I Still Dream About You
- First edition
- Author: Fannie Flagg
- Language: English
- Publisher: Random House
- Publication date: November 2010
- Publication place: United States

= I Still Dream About You =

2010 novel by Fannie Flagg

I Still Dream About You is a 2010 comedy-mystery novel by American writer Fannie Flagg. Set in Birmingham, Alabama, the story centers on a former Miss Alabama who decides to end her life rather than continue living an unfulfilling existence, and her friendships with idiosyncratic colleagues in a local real estate agency. The novel takes a light tone in describing the main character's suicide attempts, and provides a vivid look at Birmingham's history, its role in the civil rights movement, and typical Southern mores.

==Synopsis==
Margaret Anne "Maggie" Fortenberry has reached the age of 60 and feels she has nothing left to live for. A former Miss Alabama, Maggie never made anything of her life or married. She enjoys her work in a real estate agency and also her friendships with Hazel Whisenknott, a positive-thinking little person who founded the agency; her real estate partner Brenda Peoples, an overweight black woman who aspires to be the city's first black woman mayor; and Ethel Clipp, the 88-year-old purple-haired office manager who is disgruntled with the deterioration of modern society. The only thing Maggie thinks she will miss are spring and fall in her native city of Birmingham, and the view of the graceful historic home called Crestview perched atop Red Mountain. Maggie determines to kill herself in the most unobtrusive way possible so the news won't be splashed all over the headlines. But every time she sets off to do the deed she is interrupted, until she realizes that she really wants to continue living after all.

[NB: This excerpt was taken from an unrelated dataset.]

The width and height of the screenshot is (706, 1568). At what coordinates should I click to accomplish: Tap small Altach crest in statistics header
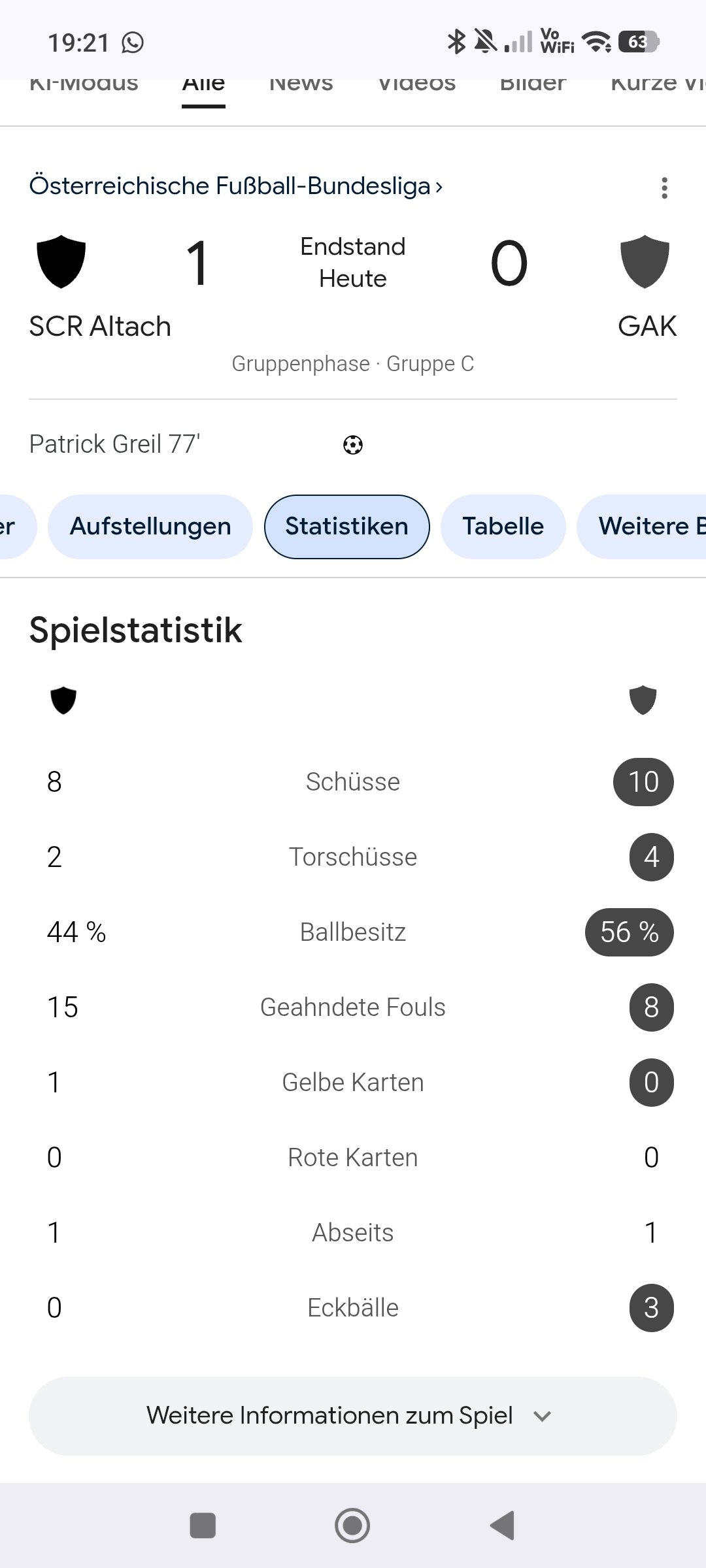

Subplots involve the rivalry between Red Mountain Realty and Babs "The Beast" Bingington, a non-native of Birmingham with a fake name and a fake Southern accent who will do anything, legal or not, to get a listing; and the mystery surrounding the last owner of Crestview, Edward Crocker, whose skeleton Maggie and Brenda find in a steamer trunk in the home's locked attic.

==Themes==
Known as the "Magic City", Birmingham plays a prominent role in the novel. Flagg charts its history from the founding of the iron, steel, and mining industries in the late 1800s to the "bustling and alive" commercial center in the 1950s to the urban decay of the 1960s to the depressed housing market of the 2000s. Flagg also places Maggie in the center of the civil rights movement and the city's struggles over racial segregation.

==Development==
Flagg said in an interview in Southern Living that she set the novel in Birmingham because "I was trying to write a Valentine to my hometown". Flagg's father and grandfather had worked as motion picture machine operators in numerous theaters, just as the fictional Maggie's parents ran a movie house. Flagg had also competed in Junior Miss Alabama pageants in order to win school scholarships.

==Critical reception==
The Journal-Gazette states that the novel will more readily appeal to women than men, since women may have experienced some of the scenarios themselves while men "might have difficulty relating to them". These include Maggie's dissatisfaction with her life, though to the outside observer "she seems to have the perfect life: she lives in a luxury condo, she drives a lovely Mercedes, she has beautiful clothing, she has money to spend on what she might want to spend it on". BookPage writes: "Despite the dark opening, I Still Dream About You is a surprisingly light read, thanks to a cast of folksy, eccentric characters full of gumption and good judgment". The Washington Times agrees, adding that "there is a sly tongue-in-cheek quality to the plot and its cheerful tone". This review also commends the sentimental portrait Flagg paints of the city of Birmingham itself, saying, "For the reader, it is as much a pleasure to discover the charm of Miss Flagg's Birmingham as it is to be entertained by her witty plot machinations and her offbeat characters".